◆ **Document text**
= Beginning of Section =

Reading hotel refugees left without medication for weeks
- Published
Refugees and asylum seekers housed in a hotel during the Covid-19 pandemic were left without health services and medication for weeks, a report found.
About 80 people were moved to the hotel in Reading, Berkshire, by the Home Office last March.
It then took four months for them to be registered with GPs, according to the report's authors, Healthwatch Reading.
A "slow" and "fragmented" response from local authorities was partly to blame, the local health champion said.
It added that it was concerned by the "lack of timely, joined-up and appropriate response to meeting their healthcare needs".
Healthwatch Reading said it visited the hotel four times, speaking to 43 residents from 19 different countries who spoke 16 different languages.
The report said: "Local organisations got little notice of the asylum seekers arriving in Reading but once they were here, the process of linking the arrivals into local health services was slow and responsibility for their overall wellbeing was fragmented."
Speaking at a Reading Borough Council (RBC) health and wellbeing meeting on Friday, Mandeep Kaur Bains, Healthwatch Reading's chief executive, said the hotel's temporary residents had suffered dental issues, pain, lack of medication supplies, mental health issues, and insomnia.
She said the move to the hotel in some cases caused "unsafe breaks" in care, potentially removing them from established support systems and disrupting ongoing treatment and regular medication, according to the Local Democracy Reporting Service.
The Berkshire West Clinical Commissioning Group said it was seven weeks before they were told the asylum seekers were in Reading.
Seona Douglas, RBC's director of adult care and health services, said "there are some complications about when we can and cannot intervene".
All asylum seekers are due to leave the hotel by Thursday.

= End of Section =

Excerpts from a dataset
= Beginning of Section =

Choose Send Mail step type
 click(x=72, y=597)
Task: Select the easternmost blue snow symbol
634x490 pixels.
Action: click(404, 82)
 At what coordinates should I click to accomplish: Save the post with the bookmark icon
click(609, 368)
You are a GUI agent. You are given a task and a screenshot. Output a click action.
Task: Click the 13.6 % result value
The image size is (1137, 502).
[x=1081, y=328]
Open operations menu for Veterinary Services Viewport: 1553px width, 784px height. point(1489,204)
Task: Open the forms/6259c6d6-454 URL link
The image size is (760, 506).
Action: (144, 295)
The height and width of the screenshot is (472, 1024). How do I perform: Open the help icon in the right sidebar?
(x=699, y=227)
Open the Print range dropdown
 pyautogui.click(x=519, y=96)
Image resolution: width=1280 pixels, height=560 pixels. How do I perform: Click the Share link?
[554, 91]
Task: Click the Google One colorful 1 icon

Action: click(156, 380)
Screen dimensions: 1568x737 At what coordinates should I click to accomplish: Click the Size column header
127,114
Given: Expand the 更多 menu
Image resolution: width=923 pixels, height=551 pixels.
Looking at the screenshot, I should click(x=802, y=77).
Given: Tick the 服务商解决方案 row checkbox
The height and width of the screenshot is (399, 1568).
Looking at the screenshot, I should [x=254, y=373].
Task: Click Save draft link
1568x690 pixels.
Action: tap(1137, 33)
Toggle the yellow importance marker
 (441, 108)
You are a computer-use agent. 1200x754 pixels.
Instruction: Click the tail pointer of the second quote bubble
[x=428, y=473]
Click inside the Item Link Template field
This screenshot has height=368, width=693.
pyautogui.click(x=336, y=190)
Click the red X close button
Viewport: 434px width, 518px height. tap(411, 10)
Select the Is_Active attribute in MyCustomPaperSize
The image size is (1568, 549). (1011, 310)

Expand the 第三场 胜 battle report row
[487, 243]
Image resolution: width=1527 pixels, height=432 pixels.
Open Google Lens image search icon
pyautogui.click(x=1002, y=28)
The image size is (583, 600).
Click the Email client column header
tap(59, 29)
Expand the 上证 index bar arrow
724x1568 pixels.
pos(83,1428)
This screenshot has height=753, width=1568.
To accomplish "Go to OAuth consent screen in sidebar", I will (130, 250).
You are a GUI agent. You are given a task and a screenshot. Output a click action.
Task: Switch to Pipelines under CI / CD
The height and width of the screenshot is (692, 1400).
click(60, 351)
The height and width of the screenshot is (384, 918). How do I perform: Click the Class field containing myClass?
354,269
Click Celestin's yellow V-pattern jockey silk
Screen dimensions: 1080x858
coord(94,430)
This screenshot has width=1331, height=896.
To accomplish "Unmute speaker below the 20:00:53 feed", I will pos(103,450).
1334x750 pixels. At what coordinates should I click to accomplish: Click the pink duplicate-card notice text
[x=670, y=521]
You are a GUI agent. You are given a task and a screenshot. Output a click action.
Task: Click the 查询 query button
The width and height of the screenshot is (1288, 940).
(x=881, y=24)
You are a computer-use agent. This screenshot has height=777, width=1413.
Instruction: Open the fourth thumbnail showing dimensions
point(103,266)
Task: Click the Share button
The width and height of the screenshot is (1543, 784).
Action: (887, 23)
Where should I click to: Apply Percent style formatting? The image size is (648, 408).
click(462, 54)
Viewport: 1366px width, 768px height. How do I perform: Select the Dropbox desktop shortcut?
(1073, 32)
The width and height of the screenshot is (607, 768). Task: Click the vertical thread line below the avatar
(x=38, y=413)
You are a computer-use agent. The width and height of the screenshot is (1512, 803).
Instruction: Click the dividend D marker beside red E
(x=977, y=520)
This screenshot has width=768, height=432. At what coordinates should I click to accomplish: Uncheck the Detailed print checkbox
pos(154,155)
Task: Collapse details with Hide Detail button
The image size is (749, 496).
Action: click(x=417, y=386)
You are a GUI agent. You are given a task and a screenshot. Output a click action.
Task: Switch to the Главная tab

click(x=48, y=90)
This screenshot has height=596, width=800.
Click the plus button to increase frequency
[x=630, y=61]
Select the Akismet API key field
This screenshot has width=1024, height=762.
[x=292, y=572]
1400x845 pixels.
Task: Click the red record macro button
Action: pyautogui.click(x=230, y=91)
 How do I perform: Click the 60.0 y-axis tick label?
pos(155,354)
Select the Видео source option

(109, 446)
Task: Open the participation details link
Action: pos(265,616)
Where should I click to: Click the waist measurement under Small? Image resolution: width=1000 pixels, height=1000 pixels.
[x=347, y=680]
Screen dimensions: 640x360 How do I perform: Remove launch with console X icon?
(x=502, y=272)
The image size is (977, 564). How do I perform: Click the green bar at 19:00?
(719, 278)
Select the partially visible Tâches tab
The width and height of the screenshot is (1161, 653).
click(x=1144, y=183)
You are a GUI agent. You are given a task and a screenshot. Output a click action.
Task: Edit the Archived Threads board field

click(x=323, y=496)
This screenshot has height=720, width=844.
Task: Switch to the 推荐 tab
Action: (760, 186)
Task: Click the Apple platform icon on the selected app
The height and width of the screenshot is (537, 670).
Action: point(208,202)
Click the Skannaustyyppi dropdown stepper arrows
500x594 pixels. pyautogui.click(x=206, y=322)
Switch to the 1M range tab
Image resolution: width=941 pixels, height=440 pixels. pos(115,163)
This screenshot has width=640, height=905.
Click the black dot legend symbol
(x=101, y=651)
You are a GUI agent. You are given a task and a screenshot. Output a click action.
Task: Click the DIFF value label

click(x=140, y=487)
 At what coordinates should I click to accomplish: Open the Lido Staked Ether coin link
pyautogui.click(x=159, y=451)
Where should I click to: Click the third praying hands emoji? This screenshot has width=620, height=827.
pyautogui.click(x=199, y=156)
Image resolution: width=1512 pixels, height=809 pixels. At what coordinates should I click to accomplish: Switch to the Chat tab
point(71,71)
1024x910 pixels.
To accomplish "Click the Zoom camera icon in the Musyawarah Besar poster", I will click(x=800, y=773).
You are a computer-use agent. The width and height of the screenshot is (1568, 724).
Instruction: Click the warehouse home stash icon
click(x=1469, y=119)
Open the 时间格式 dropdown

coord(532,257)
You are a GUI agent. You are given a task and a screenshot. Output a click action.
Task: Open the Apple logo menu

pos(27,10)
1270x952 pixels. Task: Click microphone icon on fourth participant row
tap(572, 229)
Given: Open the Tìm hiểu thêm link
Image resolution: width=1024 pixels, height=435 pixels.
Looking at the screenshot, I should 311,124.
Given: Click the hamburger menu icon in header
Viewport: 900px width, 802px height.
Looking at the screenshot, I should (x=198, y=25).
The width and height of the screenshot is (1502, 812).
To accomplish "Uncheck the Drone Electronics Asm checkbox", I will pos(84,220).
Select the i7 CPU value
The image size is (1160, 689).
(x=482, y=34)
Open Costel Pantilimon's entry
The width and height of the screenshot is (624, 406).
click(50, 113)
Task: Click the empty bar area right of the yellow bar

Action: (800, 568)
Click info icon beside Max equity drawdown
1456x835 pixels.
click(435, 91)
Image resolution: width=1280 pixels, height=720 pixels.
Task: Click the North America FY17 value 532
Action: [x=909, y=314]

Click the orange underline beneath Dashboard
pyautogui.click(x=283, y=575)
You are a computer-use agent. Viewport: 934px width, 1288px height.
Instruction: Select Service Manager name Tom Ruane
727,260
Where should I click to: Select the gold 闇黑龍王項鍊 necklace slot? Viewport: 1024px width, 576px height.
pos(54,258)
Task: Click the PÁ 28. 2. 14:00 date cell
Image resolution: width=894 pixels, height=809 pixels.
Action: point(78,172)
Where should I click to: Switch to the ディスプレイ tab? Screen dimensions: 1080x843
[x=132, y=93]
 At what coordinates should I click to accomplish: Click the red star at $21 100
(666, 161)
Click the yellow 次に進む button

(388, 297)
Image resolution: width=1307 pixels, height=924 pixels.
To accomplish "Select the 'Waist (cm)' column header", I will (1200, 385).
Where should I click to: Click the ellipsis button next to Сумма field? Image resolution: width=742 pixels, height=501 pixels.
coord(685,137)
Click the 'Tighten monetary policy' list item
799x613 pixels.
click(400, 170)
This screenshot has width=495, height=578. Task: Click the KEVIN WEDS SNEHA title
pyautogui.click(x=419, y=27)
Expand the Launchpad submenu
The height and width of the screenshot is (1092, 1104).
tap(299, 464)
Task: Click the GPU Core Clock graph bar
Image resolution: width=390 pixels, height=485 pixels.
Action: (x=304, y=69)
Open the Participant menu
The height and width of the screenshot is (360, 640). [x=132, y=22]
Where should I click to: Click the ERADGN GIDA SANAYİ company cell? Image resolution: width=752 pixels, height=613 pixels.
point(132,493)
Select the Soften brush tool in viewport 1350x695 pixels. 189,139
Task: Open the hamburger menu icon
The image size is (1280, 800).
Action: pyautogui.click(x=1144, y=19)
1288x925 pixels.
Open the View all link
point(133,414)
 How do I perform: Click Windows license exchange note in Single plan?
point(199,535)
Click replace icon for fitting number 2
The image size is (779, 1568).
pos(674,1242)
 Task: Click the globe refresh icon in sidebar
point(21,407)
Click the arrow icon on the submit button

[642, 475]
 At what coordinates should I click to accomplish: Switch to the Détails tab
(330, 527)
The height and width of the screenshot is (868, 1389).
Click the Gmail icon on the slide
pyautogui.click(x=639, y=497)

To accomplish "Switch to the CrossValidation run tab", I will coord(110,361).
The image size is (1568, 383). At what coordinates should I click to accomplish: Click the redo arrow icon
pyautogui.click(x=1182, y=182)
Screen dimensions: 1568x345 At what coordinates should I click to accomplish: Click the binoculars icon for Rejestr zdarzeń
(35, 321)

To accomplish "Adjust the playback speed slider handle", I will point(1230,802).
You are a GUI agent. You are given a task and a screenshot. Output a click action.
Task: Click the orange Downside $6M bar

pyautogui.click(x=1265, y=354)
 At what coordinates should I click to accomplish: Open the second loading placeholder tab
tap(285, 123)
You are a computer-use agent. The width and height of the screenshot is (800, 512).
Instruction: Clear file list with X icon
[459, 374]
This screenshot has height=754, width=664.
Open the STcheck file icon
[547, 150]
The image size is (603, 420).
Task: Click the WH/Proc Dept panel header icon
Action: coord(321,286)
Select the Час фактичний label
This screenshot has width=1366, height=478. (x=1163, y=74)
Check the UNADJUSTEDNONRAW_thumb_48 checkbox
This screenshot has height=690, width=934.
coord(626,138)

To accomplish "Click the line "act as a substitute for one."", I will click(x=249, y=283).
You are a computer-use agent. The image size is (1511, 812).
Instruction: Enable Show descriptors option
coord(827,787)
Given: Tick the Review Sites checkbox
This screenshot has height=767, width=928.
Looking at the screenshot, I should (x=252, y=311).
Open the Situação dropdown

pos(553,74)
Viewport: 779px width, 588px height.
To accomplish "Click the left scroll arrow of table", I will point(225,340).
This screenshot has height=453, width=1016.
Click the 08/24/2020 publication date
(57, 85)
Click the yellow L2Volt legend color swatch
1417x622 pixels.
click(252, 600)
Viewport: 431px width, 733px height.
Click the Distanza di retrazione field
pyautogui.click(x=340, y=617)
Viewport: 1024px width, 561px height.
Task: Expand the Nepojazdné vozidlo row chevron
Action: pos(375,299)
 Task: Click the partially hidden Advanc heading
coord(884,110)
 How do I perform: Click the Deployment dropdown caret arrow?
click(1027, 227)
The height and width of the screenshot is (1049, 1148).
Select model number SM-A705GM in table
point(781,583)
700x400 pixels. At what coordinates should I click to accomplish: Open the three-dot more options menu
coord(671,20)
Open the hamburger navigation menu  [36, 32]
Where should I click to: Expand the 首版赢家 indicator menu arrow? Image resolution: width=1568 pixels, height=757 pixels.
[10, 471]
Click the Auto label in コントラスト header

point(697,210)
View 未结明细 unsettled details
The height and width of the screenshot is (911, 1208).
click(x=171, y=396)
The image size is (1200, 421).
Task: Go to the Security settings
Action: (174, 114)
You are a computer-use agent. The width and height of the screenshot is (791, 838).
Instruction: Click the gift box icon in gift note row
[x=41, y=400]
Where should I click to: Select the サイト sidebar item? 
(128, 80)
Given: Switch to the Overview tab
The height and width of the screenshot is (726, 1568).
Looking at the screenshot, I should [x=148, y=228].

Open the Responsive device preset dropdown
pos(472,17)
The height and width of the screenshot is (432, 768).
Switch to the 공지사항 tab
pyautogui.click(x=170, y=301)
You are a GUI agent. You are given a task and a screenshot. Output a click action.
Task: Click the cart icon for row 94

= End of Section =

◆ **What the task asks**
Quote the article on the Reading hotel refugees, everything from "About 80 people" down to "health champion said.". Work only from the article.

◆ **Answer space**
About 80 people were moved to the hotel in Reading, Berkshire, by the Home Office last March.
It then took four months for them to be registered with GPs, according to the report's authors, Healthwatch Reading.
A "slow" and "fragmented" response from local authorities was partly to blame, the local health champion said.